7 May
2014
‘To Do God, or not to Do God’, and UKIP’s Fortunes
Posted in Big Society, British Politics, Culture, Public Policy, Religion
Nigel Farage’s reputation is proving, so The Huffington Post has observed, to have the non-stick qualities of Teflon. However xenophobic, eccentric or clown-like members of his party show themselves to be, UKIP are still set to win big in the forthcoming European elections.
In policy terms it is, however, very hard to account for the popularity of this fringe party. UKIP’s principle purpose has been to achieve a referendum on British membership of the European Union which David Cameron (a Conservative) has committed his party to setting up (if they win the next election).
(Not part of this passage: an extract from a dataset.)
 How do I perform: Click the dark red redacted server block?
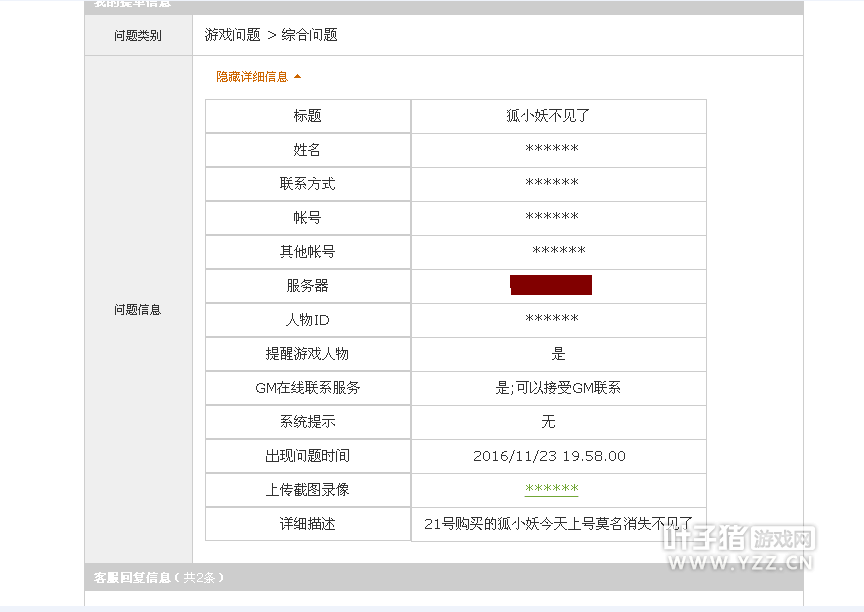coord(551,285)
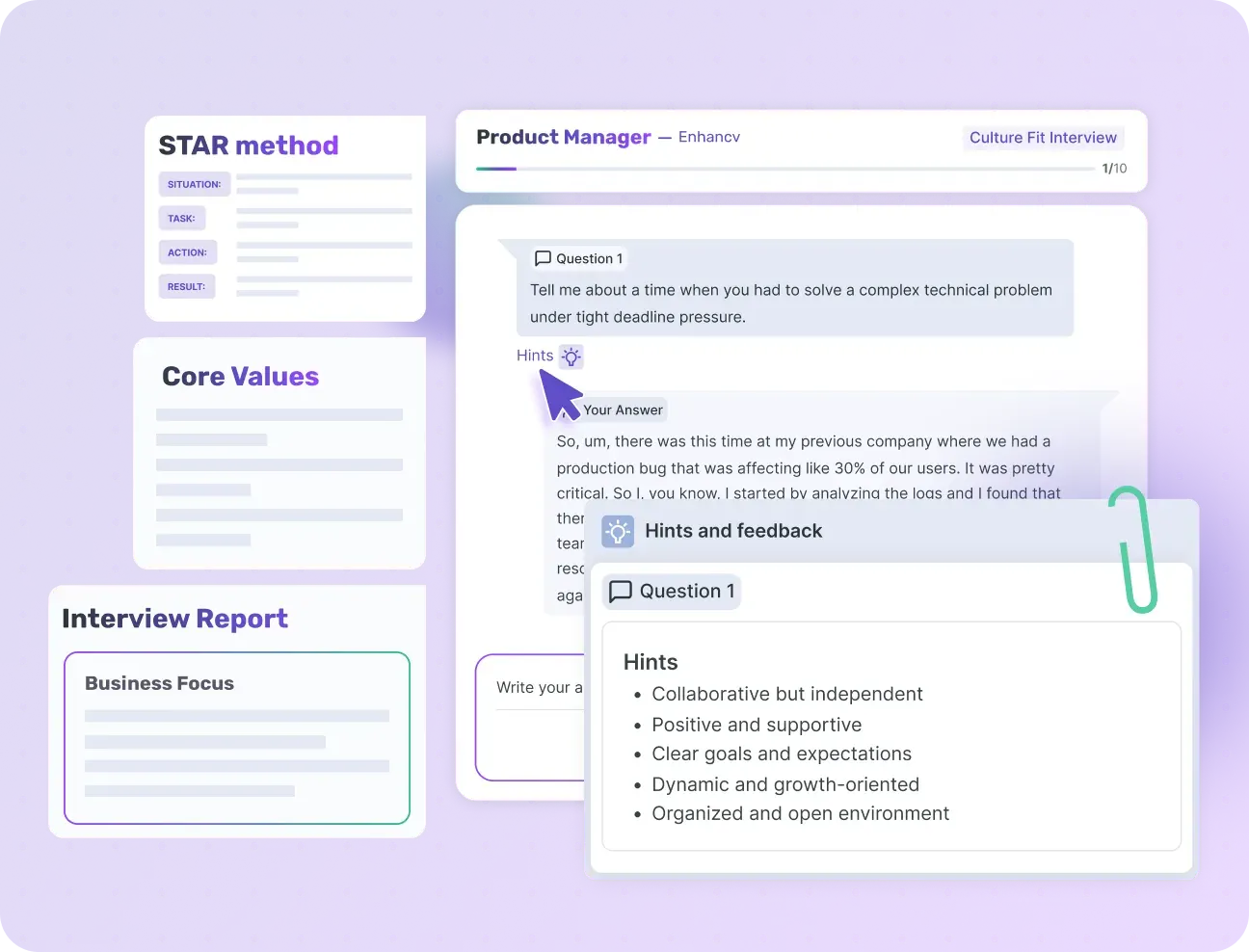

The Prime Minister has even said that he will resign if such a government fails to deliver this promise. UKIP are barely in a position to get a single member into the House of Commons, let alone obtain a referendum. In policy terms (with a very limited platform) they have been a roaring success, but they now have little they can offer the electorate beyond a culturally modulated ‘outlook’.
Why, then, should UKIP be attracting support from a very diverse range of voters? In the first place, Farage has, unlike any other politician with a media profile, successfully presented himself as a man of the people. He drinks and smokes, and both of these are great social levellers. Cameron, Clegg and Milliband are by contrast aloof, and their carefully crafted sound-bites – too honed, refined and fussy –, really do alienate ordinary people. UKIP’s faithful appear by contrast to be normal folk who sometimes fail to be careful about what they say on Twitter. Racist outbursts are regrettable, but hardly in the same league for ordinary people as MPs’ fraudulent expenses claims running to tens or hundreds of thousands of pounds. It is actually easier to relate to the UKIPers, regardless of whether one agrees with them about foreigners and the causes of bad weather.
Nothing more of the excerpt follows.